Tearing Down the Myth of the Lone Artist
by: Shannon McNay
When I was a young adult, I was obsessed with the idea of becoming a prodigy. I felt that to reach success meant to become exceptional at a young age and to do so without anyone’s help. There was absolutely nothing I wanted more than blazing success.
As the years went on, I struggled to find myself and my voice, mostly because I was constantly held back by fear. Always choosing the safest route I could find, my career and mental growth were stunted for almost all of my 20s. A prodigy I was not.
Then I met my now-husband. From the beginning of our relationship, he pushed me far beyond my creative comfort zone. Little by little, he broke down the wall of fear I’d been hiding behind my whole life. I heartily resisted his efforts, convinced he was just trying to change me. But then things started to click.

Work instruction A: In the essay about the myth of the lone artist, reproduce the passage from "Tearing Down the" to "started to click.", swapping in "genius" wherever "prodigy" appears.
Work instruction B: List every word ending in "-ly" that appears in the essay about the myth of the lone artist, in order of appearance.
Work instruction C: Write the next paragraph of the essay about the myth of the lone artist, picking up after its final sentence.

Supplied information:
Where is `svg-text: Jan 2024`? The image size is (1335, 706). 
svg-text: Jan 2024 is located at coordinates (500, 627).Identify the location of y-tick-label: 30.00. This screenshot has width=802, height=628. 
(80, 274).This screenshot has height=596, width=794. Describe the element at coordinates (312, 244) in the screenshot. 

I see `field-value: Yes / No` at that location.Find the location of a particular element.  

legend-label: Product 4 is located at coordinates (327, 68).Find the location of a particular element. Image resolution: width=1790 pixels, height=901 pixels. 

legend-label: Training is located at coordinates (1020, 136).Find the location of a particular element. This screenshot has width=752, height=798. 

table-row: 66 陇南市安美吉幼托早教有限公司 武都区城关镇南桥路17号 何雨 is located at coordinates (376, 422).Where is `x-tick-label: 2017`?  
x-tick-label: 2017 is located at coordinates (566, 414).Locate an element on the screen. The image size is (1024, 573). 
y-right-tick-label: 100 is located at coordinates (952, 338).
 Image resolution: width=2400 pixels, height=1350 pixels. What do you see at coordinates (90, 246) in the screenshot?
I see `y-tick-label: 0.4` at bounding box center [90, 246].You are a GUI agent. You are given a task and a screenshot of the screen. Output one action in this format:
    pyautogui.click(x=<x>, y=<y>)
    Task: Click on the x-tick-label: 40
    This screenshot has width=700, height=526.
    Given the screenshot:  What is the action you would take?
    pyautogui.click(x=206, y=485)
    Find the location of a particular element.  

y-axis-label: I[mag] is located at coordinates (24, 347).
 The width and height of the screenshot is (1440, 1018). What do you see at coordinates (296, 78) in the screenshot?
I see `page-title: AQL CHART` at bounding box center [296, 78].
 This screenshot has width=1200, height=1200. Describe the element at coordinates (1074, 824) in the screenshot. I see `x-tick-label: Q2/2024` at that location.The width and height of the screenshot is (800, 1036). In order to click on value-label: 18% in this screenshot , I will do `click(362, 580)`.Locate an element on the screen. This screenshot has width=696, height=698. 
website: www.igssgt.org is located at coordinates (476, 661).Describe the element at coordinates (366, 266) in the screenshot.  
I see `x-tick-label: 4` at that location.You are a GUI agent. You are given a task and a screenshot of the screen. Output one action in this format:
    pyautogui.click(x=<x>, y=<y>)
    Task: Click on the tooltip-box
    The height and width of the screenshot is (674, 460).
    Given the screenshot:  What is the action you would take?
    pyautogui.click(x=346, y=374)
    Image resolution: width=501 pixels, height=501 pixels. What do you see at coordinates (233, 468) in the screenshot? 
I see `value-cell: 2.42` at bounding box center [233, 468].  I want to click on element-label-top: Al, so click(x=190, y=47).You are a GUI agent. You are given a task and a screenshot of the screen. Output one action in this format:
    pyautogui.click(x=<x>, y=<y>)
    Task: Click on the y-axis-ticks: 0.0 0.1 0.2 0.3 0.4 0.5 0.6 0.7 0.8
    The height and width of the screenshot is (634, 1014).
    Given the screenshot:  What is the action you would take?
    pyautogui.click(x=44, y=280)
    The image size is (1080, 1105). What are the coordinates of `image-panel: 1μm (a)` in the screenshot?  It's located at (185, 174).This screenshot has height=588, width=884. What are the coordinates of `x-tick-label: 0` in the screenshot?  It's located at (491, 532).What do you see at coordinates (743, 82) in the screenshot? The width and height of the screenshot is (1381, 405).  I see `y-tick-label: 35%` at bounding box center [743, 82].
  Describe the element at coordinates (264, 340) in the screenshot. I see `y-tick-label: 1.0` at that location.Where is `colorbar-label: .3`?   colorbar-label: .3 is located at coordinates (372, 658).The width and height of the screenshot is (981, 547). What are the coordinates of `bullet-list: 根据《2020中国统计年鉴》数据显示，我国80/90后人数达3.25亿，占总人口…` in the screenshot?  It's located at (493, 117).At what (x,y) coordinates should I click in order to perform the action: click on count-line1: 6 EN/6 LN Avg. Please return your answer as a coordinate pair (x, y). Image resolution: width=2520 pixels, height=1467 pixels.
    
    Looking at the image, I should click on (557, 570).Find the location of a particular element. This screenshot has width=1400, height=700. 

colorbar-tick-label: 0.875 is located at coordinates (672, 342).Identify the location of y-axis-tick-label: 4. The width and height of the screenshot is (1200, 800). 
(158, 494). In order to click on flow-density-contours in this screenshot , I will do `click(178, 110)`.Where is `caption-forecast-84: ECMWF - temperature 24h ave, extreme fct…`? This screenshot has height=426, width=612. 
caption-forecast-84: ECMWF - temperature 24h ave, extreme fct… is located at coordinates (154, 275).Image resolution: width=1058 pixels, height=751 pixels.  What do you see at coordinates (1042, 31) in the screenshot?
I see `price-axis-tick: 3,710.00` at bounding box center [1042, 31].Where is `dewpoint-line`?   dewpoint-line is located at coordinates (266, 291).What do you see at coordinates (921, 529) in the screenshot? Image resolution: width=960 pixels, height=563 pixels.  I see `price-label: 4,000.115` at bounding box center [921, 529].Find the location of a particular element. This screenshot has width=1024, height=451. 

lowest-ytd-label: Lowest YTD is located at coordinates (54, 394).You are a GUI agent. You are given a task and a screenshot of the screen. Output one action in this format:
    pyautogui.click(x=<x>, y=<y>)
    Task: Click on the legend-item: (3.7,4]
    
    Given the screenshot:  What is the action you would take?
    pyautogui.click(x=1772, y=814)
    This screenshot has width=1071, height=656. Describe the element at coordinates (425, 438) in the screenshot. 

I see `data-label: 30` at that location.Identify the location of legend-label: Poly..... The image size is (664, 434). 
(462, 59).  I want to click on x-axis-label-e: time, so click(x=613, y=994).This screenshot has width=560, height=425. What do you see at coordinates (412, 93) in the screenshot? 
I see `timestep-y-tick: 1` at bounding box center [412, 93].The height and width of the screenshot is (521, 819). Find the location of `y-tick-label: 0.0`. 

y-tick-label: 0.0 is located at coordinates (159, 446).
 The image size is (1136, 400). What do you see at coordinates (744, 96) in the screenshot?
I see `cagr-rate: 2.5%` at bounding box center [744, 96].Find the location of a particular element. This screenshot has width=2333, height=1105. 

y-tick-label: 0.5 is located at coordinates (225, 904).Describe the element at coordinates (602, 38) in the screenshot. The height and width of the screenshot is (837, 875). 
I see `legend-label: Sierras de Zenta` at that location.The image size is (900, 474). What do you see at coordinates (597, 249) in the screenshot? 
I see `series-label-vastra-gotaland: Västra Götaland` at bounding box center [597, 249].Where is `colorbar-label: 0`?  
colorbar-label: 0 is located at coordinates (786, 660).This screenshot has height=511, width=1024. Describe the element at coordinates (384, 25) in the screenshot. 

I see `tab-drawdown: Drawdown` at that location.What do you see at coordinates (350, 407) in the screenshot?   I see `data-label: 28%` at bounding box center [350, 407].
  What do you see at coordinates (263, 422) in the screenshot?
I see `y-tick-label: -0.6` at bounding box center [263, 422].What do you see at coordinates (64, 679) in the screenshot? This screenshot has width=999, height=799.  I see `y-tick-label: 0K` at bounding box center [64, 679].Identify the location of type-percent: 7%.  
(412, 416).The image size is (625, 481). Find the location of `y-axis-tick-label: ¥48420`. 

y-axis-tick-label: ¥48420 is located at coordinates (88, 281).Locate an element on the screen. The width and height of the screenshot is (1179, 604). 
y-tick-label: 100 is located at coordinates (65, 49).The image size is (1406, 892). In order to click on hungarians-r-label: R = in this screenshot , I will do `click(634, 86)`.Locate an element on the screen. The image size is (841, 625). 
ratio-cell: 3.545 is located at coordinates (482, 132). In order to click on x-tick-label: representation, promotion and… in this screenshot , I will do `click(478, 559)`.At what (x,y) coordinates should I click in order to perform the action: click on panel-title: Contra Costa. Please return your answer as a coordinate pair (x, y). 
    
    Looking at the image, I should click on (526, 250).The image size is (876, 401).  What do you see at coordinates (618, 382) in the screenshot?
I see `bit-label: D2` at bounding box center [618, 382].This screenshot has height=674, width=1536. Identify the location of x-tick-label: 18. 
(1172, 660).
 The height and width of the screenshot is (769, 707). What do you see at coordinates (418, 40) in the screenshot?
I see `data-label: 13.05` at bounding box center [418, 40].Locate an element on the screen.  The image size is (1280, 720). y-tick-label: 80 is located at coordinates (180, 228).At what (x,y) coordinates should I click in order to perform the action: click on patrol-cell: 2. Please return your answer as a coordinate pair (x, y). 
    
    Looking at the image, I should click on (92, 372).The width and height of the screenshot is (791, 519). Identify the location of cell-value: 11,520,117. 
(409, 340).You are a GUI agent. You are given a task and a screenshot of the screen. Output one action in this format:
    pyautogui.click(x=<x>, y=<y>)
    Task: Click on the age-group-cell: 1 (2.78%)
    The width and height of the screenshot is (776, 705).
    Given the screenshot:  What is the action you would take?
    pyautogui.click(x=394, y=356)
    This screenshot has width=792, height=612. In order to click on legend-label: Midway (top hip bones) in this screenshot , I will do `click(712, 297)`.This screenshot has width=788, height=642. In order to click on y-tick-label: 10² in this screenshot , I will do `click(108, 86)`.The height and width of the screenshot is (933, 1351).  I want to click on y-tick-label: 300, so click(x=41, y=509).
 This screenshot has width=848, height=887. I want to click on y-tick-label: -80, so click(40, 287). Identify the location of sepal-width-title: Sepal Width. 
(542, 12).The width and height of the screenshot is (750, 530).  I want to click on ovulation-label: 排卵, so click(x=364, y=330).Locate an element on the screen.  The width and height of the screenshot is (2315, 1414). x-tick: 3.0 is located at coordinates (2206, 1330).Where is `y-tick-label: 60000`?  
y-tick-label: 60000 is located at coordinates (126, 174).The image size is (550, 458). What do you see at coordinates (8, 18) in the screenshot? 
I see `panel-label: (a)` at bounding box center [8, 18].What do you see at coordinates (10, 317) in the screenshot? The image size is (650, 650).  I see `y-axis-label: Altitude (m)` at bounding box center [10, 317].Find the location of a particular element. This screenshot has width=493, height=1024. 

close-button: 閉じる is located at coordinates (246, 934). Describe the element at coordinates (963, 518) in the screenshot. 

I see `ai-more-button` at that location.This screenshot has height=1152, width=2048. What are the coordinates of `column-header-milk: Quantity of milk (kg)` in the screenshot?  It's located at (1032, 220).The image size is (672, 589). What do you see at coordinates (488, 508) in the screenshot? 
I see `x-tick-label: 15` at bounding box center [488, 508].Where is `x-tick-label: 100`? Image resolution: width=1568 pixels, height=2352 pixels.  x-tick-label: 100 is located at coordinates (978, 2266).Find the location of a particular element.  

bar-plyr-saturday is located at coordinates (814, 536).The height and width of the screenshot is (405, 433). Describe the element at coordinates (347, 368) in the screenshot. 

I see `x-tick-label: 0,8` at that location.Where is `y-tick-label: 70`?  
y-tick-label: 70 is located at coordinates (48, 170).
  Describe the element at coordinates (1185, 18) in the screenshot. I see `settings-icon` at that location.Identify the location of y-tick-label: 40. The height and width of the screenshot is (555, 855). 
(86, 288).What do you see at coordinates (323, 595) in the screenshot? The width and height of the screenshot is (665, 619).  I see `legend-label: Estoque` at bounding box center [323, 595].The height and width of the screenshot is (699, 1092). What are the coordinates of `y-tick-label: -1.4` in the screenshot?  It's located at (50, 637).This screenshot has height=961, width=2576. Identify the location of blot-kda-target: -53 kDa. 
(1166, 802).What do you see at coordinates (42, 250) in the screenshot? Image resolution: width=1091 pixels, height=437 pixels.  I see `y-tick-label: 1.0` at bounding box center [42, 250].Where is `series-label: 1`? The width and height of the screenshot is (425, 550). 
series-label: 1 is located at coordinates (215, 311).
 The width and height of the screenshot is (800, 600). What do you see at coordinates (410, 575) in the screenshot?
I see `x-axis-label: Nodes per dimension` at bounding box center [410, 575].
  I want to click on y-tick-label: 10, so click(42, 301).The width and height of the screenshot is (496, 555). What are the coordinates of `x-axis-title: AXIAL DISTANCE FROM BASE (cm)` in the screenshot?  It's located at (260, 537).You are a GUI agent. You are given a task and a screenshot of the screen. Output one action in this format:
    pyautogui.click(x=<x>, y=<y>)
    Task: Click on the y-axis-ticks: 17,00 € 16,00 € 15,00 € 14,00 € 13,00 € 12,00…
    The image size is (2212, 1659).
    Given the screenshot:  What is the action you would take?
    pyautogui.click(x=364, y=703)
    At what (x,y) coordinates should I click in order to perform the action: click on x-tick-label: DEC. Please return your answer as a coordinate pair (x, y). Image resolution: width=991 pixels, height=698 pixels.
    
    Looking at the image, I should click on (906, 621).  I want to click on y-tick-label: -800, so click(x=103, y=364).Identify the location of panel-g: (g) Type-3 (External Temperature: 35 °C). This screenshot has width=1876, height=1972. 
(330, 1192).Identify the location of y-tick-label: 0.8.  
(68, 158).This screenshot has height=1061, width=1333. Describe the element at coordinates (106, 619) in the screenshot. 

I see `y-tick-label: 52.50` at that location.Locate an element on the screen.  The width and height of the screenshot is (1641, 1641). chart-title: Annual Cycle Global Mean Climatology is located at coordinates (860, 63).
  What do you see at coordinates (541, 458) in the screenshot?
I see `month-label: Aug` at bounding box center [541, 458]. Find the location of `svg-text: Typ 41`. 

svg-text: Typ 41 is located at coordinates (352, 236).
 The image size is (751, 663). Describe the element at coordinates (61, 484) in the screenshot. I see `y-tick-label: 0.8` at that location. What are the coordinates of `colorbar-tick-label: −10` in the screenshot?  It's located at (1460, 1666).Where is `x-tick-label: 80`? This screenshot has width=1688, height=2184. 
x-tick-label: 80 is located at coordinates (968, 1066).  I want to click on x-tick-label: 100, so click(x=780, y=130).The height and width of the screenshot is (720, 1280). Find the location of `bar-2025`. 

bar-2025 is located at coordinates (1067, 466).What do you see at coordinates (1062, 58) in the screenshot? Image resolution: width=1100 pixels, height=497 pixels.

Task result A:
Tearing Down the Myth of the Lone Artist
by: Shannon McNay
When I was a young adult, I was obsessed with the idea of becoming a genius. I felt that to reach success meant to become exceptional at a young age and to do so without anyone’s help. There was absolutely nothing I wanted more than blazing success.
As the years went on, I struggled to find myself and my voice, mostly because I was constantly held back by fear. Always choosing the safest route I could find, my career and mental growth were stunted for almost all of my 20s. A genius I was not.
Then I met my now-husband. From the beginning of our relationship, he pushed me far beyond my creative comfort zone. Little by little, he broke down the wall of fear I’d been hiding behind my whole life. I heartily resisted his efforts, convinced he was just trying to change me. But then things started to click.

Task result B: absolutely, mostly, constantly, heartily

Task result C:
He saw in me someone he once was – and he didn’t want me to hold myself back the same way he once did. Thanks to my husband, my point of view on just about everything changed. I realized my stubbornness was a product of fear, not of knowing what was best. I started to seek out work that scared me. In fact, I developed a life of chasing down the things that scare me instead of the other way around.
No journey of growth is perfect though, and for years I took as many steps backward as I took forward. I grew and then cowered, pushed myself then hesitated. The battle to remain fearless was and is a daily one. But luckily, I found yet another kindred spirit to help me through:
Claire and I met at the job that would eventually catapult my career. Together we faced many highs and lows and formed a bond that could only come out of intensely trying times. We laughed and cried together. We understood each other. We pushed each other. We uplifted each other. Between my husband and Claire, I had a sudden realization:
People need each other.
By “people” I mean all people, but especially artists, entrepreneurs, creatives, growth seekers. For years, society has perpetuated the myth that the great must find greatness on their own. That the artist must slave away in the den of creativity in their mind. I bought into this theory for almost my entire life.
But it’s utter bullshit.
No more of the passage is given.